The marketplace experience also evolved throughout the ideation process. Later concepts introduced larger book imagery, condition transparency, seller credibility indicators, and simplified listing structures to create a more trustworthy used-book purchasing experience.
In the wireframing phase, I focused heavily on content hierarchy and cognitive load reduction. The interface was designed with increased spacing, curated recommendation sections, and simplified navigation patterns to create a calmer and more intentional browsing experience. Through multiple rounds of refinement, Wonder gradually evolved into a more emotionally curated platform centered around personalized discovery and physical book ownership.
Final Design Solution
The final design for Wonder focused on creating a more emotionally personalized and intentional reading experience. Instead of relying on traditional genre-based browsing, the app centers discovery around moods, aesthetics, tropes, and emotional preferences to help users feel more connected to the books they discover while reducing decision fatigue.
The final prototype combines AI-powered personalized recommendations with marketplace and deal-finding features in a single platform. Users begin with a discovery quiz that tailors recommendations based on emotional themes, pacing, atmosphere, and storytelling preferences.
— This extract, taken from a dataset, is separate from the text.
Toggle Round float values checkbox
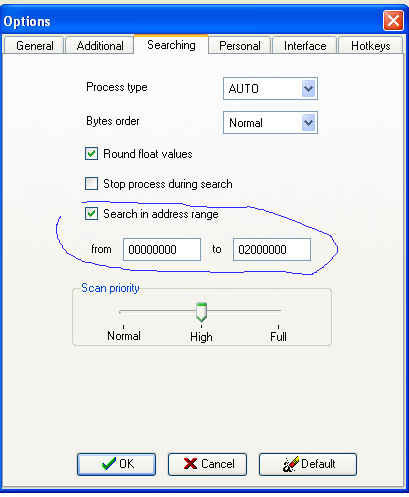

To reduce cognitive overload, the interface was designed with clean layouts, curated recommendation sections, simplified navigation, and focused visual hierarchy rather than endless recommendation feeds.
The marketplace experience was designed to support affordable physical book ownership through features such as condition transparency, detailed book imagery, and local bookstore integration. The goal was to bridge emotional book discovery with practical book acquisition in one cohesive experience.
Although Wonder is currently a conceptual project, future success could be measured through usability testing, engagement metrics, reduced browsing fatigue, increased marketplace interactions, and stronger emotional connection to recommendations. Future iterations would focus on expanding personalization features, improving marketplace trust systems, integrating social and accessibility features, and continuing to refine the balance between personalization and simplicity.
This project reinforced the importance of designing for emotional behavior, reducing cognitive overload, and grounding design decisions in user research. It also strengthened my understanding of the complete UX process, from research and journey mapping to wireframing, prototyping, and iterative problem-solving.
Next Steps
If the project were to continue, the next phase would involve conducting usability testing with real users to validate the interface, navigation structure, and recommendation experience. Testing would help identify friction points, improve feature prioritization, and better understand how users emotionally respond to the discovery process.
Additional future improvements could include:
1. Expanding the AI recommendation system
2. Integrating local bookstore inventory systems
3. Adding social and community features
4. Developing accessibility improvements
5. Refining marketplace trust and verification systems
6. Introducing personalized reading statistics and achievements
7. Testing alternative recommendation layouts to further reduce cognitive overload
8. Future iterations would also focus on refining the balance between personalization and simplicity to ensure that the app remains emotionally engaging without becoming visually overwhelming.